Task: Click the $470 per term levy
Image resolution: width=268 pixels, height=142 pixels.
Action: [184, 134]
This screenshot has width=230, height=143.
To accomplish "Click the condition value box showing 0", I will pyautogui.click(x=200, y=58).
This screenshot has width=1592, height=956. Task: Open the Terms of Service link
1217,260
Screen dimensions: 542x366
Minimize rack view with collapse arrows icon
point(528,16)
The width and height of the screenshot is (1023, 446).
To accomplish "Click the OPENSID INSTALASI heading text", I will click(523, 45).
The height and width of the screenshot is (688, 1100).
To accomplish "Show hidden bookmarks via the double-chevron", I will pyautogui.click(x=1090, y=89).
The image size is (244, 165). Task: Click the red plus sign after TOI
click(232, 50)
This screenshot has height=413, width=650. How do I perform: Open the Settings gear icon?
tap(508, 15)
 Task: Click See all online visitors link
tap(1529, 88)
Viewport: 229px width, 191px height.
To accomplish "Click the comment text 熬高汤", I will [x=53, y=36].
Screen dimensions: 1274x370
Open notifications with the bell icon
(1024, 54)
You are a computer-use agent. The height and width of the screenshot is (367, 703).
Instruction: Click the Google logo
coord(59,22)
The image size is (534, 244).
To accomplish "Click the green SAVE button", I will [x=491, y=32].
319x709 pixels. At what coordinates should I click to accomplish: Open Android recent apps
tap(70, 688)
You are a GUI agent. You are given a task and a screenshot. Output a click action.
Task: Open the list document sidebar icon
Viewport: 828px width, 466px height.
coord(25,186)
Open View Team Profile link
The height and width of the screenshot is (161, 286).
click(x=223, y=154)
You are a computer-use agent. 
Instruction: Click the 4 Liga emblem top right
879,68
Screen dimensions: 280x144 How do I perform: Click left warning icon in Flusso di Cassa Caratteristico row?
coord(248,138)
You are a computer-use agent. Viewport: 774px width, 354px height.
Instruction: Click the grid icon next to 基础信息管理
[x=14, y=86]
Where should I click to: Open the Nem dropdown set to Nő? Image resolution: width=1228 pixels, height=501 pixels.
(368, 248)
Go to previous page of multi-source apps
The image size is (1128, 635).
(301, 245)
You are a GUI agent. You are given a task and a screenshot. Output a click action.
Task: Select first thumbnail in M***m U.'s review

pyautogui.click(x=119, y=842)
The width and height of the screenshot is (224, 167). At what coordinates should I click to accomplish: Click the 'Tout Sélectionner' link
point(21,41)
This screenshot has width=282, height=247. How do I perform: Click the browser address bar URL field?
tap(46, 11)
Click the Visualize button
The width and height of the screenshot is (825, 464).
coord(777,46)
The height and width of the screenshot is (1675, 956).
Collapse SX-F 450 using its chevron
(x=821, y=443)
======
EXERCISE DETAILS: Return every line from the entries that holds the string "text".

SOLUTION:
To accomplish "Click the OPENSID INSTALASI heading text", I will click(523, 45).
To accomplish "Click the comment text 熬高汤", I will [x=53, y=36].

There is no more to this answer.